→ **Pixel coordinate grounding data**
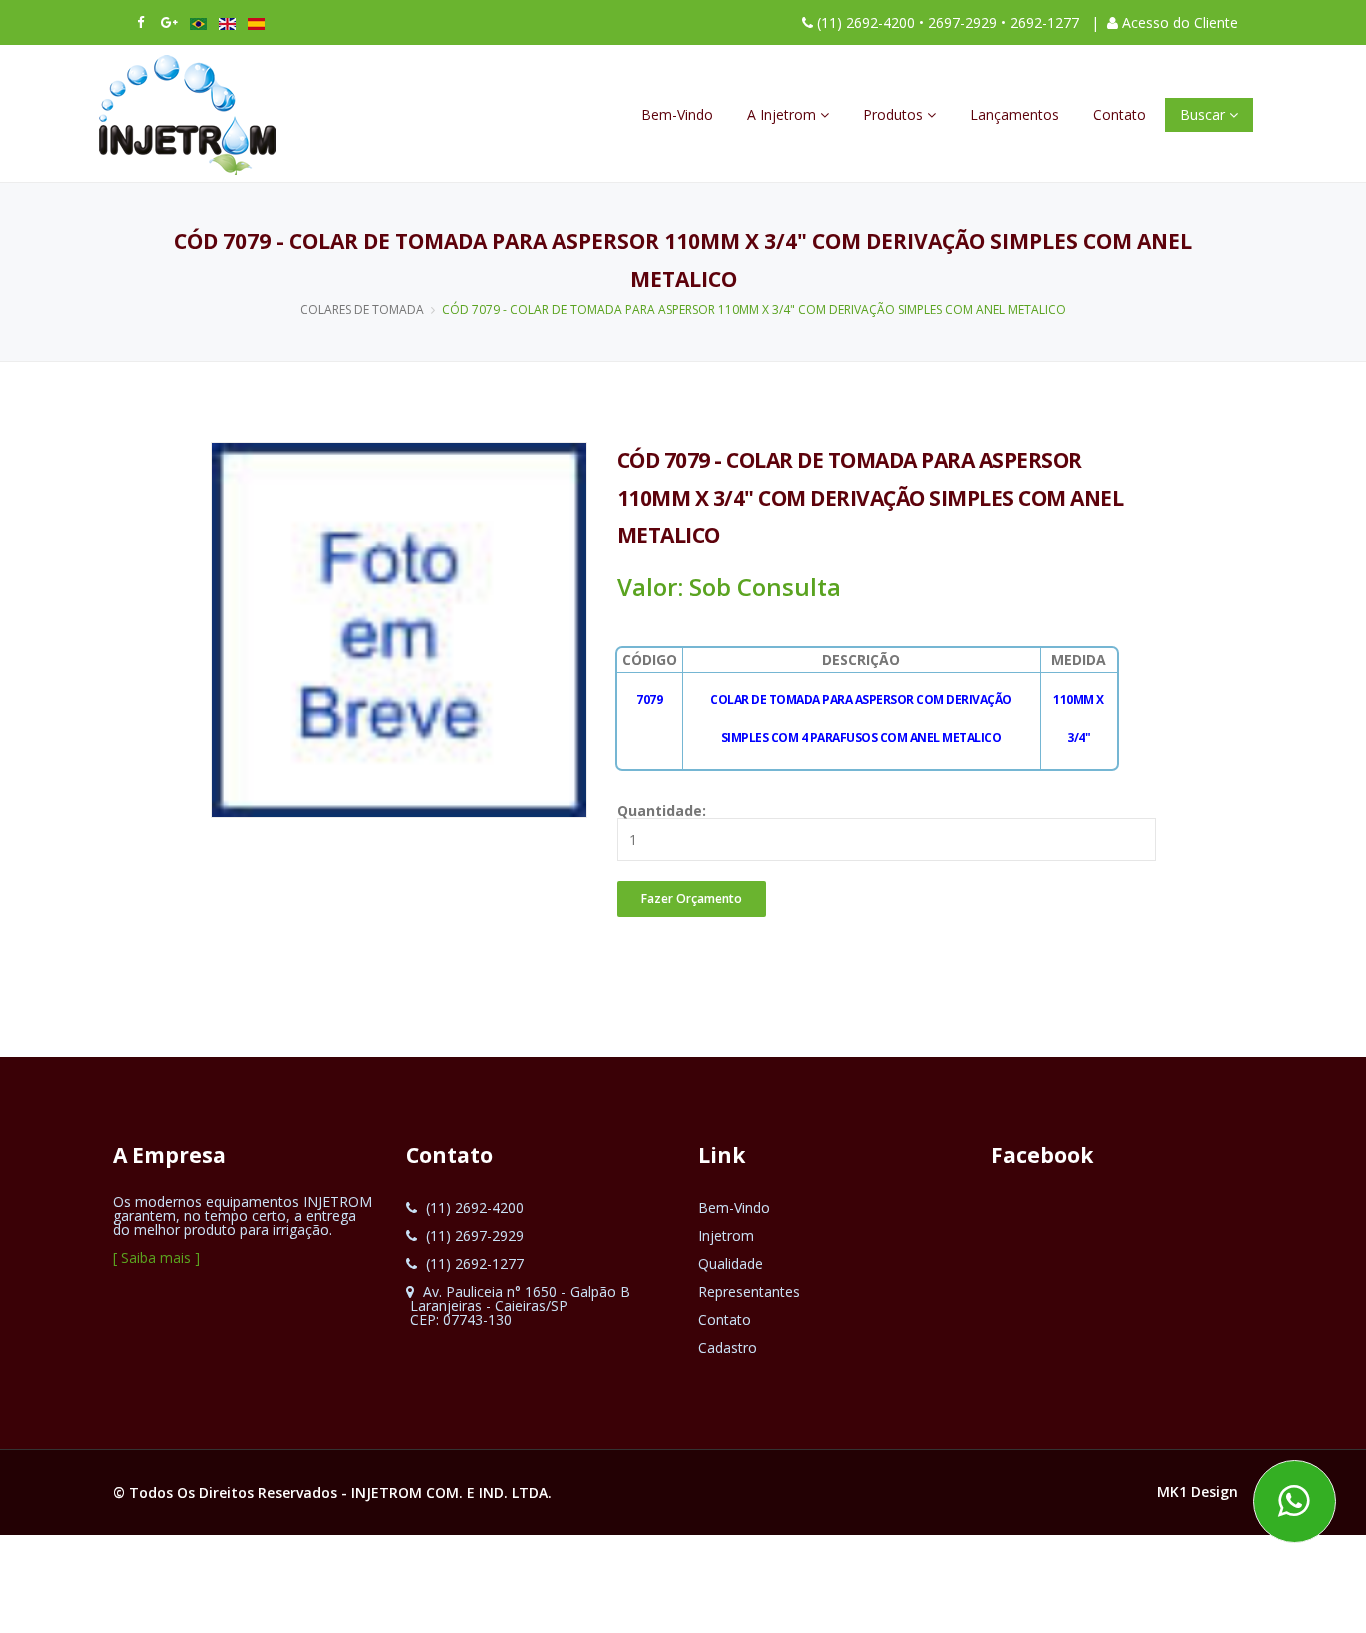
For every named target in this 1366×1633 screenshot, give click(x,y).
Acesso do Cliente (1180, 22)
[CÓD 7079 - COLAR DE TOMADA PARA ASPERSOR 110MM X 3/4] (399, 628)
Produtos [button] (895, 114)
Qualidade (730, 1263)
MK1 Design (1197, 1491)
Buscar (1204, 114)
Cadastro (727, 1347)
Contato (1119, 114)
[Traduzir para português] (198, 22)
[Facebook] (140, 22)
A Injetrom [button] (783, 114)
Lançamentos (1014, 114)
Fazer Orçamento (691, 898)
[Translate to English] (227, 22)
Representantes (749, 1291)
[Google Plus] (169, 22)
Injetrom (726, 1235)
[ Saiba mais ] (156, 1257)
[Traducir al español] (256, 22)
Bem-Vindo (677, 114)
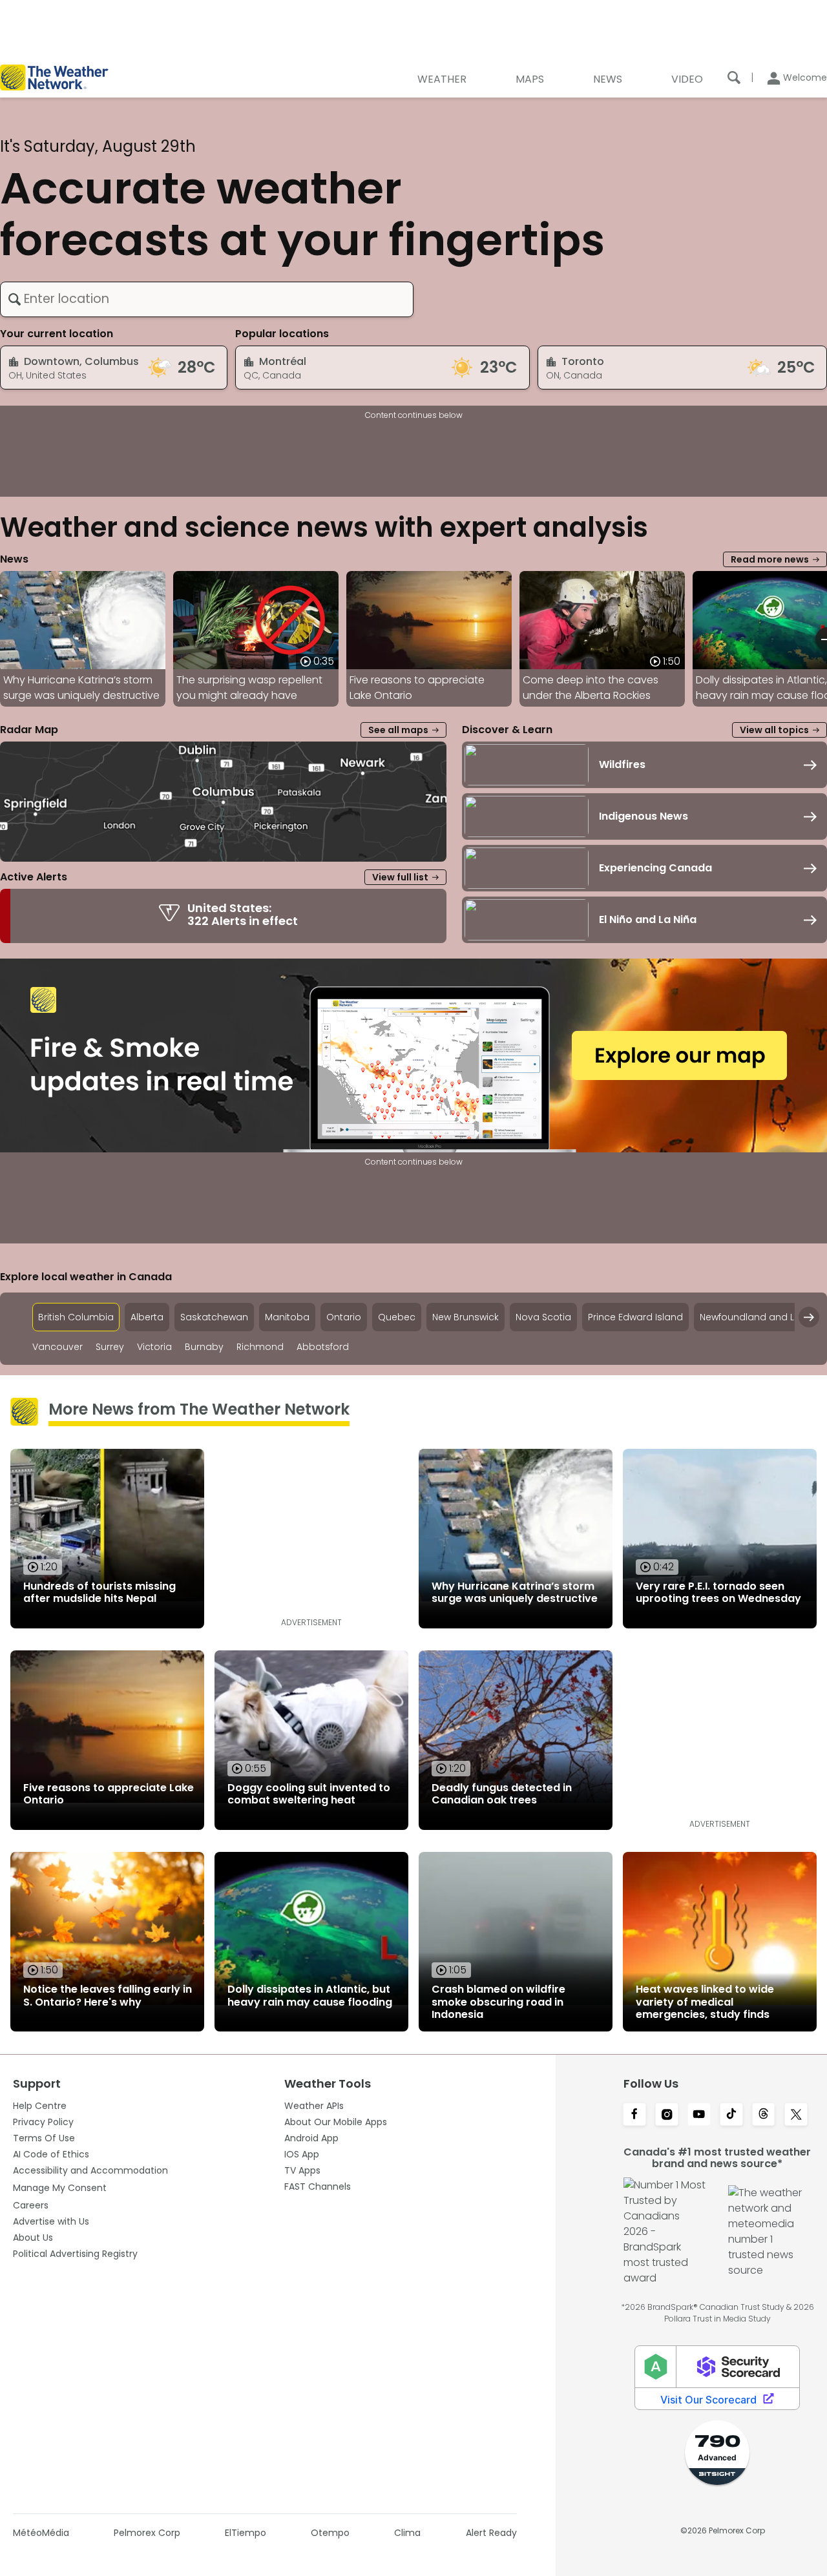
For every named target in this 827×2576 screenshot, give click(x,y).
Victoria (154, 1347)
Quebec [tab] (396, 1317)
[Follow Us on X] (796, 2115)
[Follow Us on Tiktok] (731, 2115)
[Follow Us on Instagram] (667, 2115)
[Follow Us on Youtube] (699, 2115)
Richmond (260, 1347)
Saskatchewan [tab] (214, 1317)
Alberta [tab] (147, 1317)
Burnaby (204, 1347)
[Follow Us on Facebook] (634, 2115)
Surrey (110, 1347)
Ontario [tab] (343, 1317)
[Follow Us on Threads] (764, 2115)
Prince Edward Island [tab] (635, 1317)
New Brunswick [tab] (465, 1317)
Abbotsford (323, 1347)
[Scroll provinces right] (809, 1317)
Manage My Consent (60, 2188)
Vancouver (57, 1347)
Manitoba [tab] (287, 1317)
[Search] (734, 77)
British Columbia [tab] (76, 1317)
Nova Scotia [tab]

→ **Problem details**
Reproduce every line in the data that has the word "click" in it.

→ **Result for this exercise**
For every named target in this 1366×1633 screenshot, give click(x,y).
For every named target in this 827×2576 screenshot, give click(x,y).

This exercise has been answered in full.